BANDUNG – Produk makanan yang mengandung zat kimia berbahaya seperti mi berformalin, disinyalir masih banyak beredar di Jawa Barat.
Produk-produk itu kebanyakan dijual di pasar tradisional yang pengawasan peredarannya tidak seketat di pasar modern. Maka konsumen diminta selalu berhati-hati memilih produk makanan.
Apalagi, upaya sosialisasi yang dilakukan selama ini belum berhasil mencegah konsumen supaya tidak membeli produk makanan yang mengandung zat kimia berbahaya.
Demikian rangkuman pernyataan Kepala Dinas Perindustrian dan Perdagangan (Indag) Jabar, Ferry Sofwan, serta Kepala Bidang Sertifikasi, Layanan, dan Informasi Konsumen Balai Besar Pengawasan Obat dan Makanan (BBPOM) Bandung, Ujang Supriatna, ketika dihubungi SH di Bandung, Rabu (24/8).
Penjelasan itu dikemukakan untuk menanggapi ditemukannya mi berformalin oleh Menteri Perdagangan, Mari Elka Pangestu, saat berkunjung di Pasar Tradisional Kosambi, Bandung, Rabu pagi.
Dalam inspeksi mendadak (sidak) itu Menteri Perdagangan menemukan tiga jenis makanan yang mengandung formalin dan pewarna buatan. Ketiga makanan yang berbahaya sehingga tidak layak konsumsi itu adalah mi basah, terasi, dan kerupuk. Dalam temuan itu, mi basah ada formalinnya, sedangkan terasi dan kerupuk mengandung rhodamin atau pewarna merah.
“Kemungkinan besar masih ada produk makanan yang mengandung zat kimia berbahaya seperti formalin dan rhodamin yang dijual, terutama di pasar tradisional,” ungkap Ferry. Tim Dinas Indag Jabar telah melakukan sidak ke beberapa pasar tradisional di Kota Bandung.
Hasilnya, tim menemukan ada produk makanan nugget yang mengandung zat pengawet di Pasar Andir. Kemudian, ada produk makanan lain yang memiliki kandungan zat pewarna (rhodamin) yang tinggi yang seharusnya tidak dikonsumsi manusia.
Menurut Ferry, pengawasan di pasar tradisional memang tidak seketat di pasar atau toko modern. Di pasar tradisional persyaratan makanan yang dijual harus lolos uji Badan POM tidak berlaku dengan seharusnya.
Inilah yang membuat makanan yang mengandung zat berbahaya mudah dijual bebas di pasar tradisional, berbeda dengan pasar atau toko modern yang lebih selektif menjual produk makanannya.
Terhadap temuan makanan berbahaya di Pasar Kosambi Bandung, Ferry telah meminta jajaran terkait untuk melacak produsennya.

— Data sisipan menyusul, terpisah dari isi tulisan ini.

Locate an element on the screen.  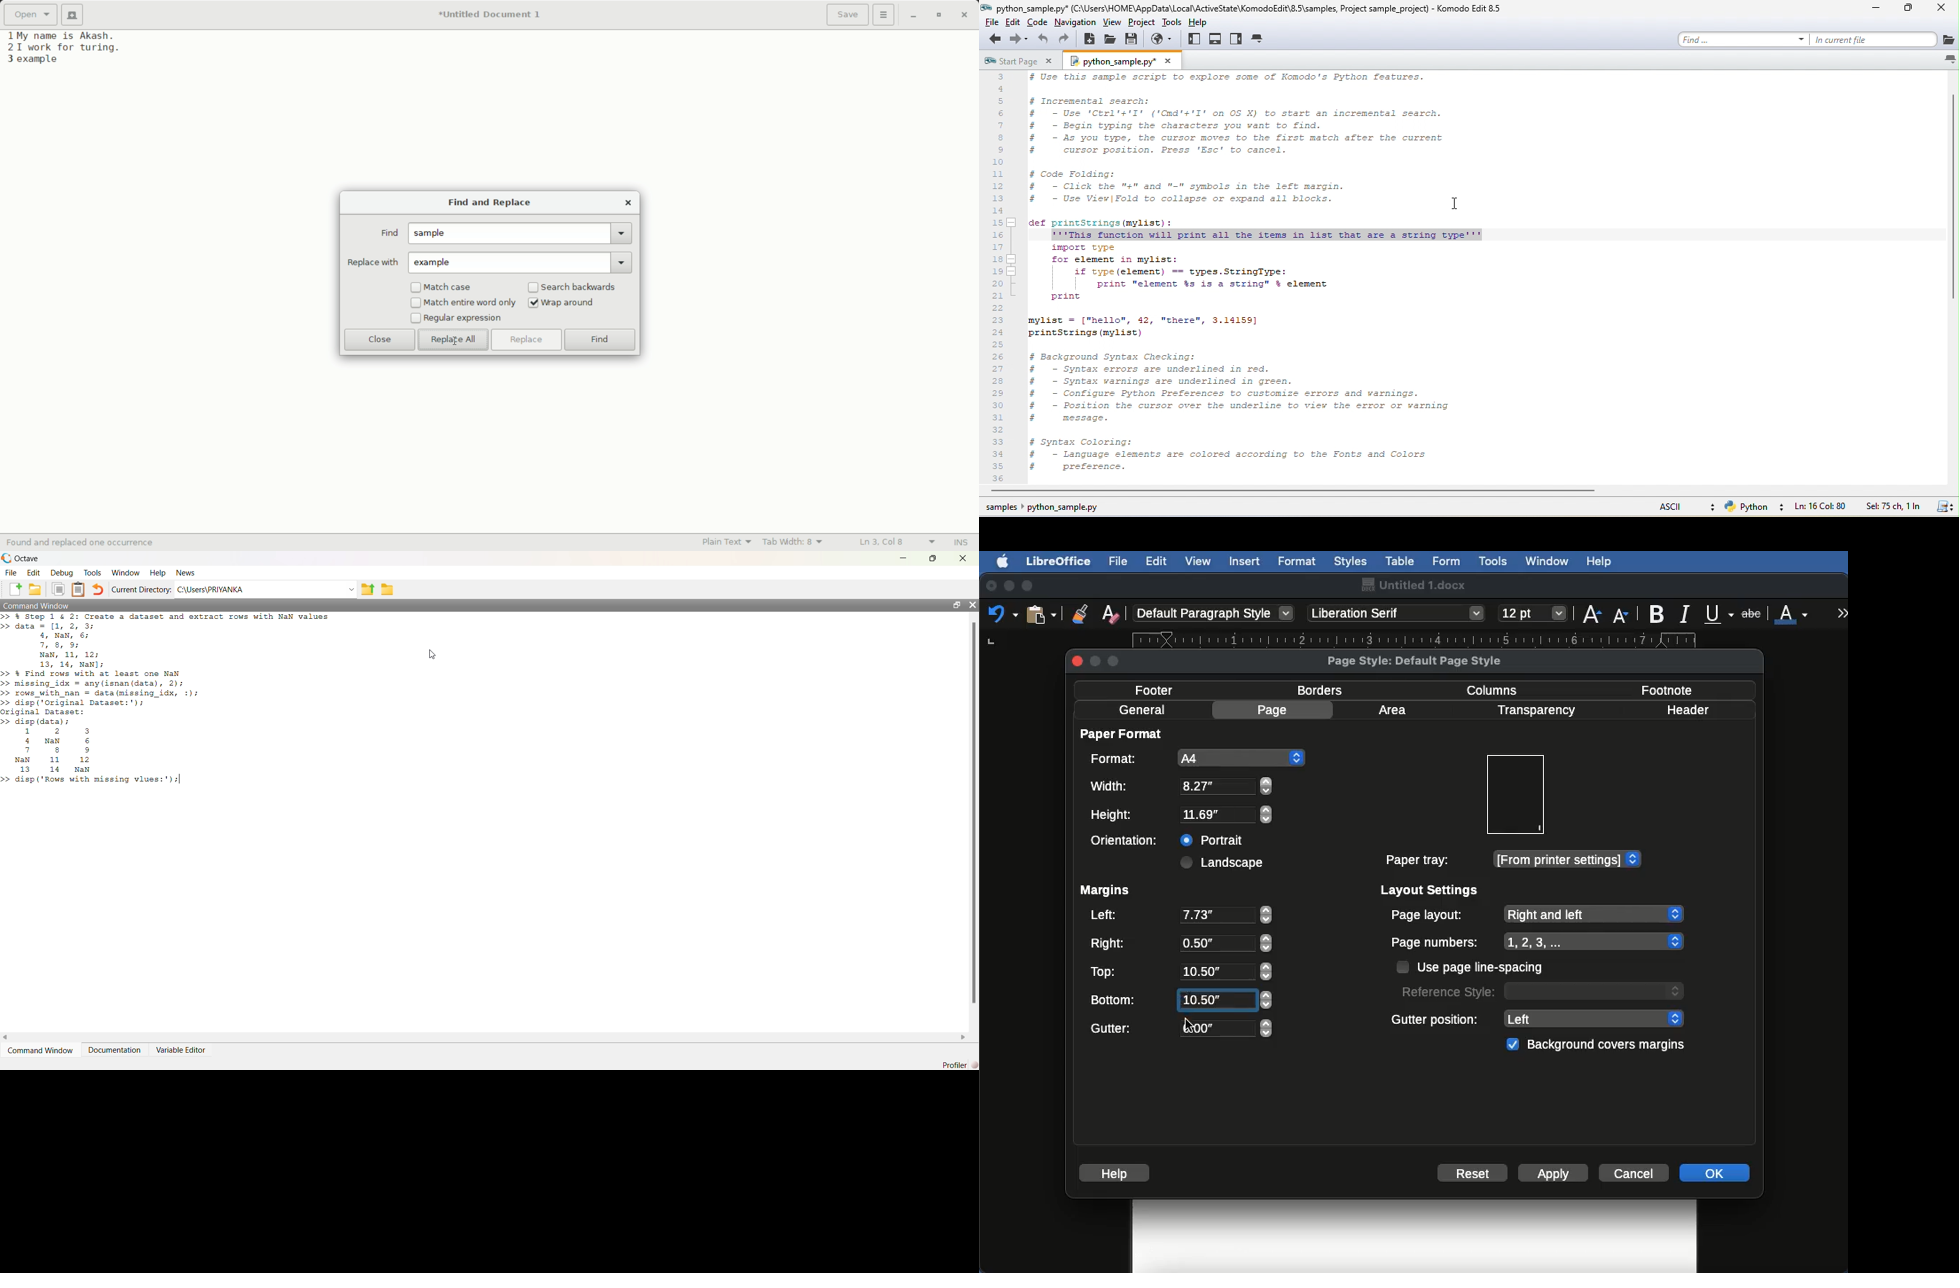
Command Window is located at coordinates (37, 605).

Produsen itu jelas melanggar Undang-Undang Perlindungan Konsumen sehingga harus diproses hukum.
“Untuk melacak siapa produsennya memang agak sulit,” kata Ferry. Penyebabnya, di label tidak tercantum alamat produsen maupun nomor register yang terdaftar di Dinas Indag Jabar.
Hal yang sama dikatakan Ujang Supriatna. Menurut Ujang, tindakan hukum diperlukan agar ada efek jera bagi produsen makanan yang nakal.
Ujang mengatakan, secara berkala BBPOM Bandung senantiasa memantau produk makanan yang dijual di pasar umum. Biasanya makanan dengan kandungan zat berbahaya merupakan produk makanan yang tidak dijual dalam jangka waktu lama serta laku di pasaran.
“Kami telah melakukan sosialisasi ke masyarakat supaya bisa mengetahui ciri-ciri produk makanan yang mengandung zat berbahaya,” tambah Ujang. Sosialisasi bahkan dilakukan di sekolah-sekolah dengan melibatkan guru dan pelajar.
Ujang menjelaskan, makanan yang mengandung zat berbahaya dapat diketahui dari ciri-ciri fisiknya. Misalkan, mi berformalin lebih kenyal, sedangkan makanan yang memiliki kandungan rhodamin biasanya berwarna lebih terang. Melalui ciri-ciri fisik itulah konsumen diimbau untuk lebih berhati-hati dalam membeli produk makanan.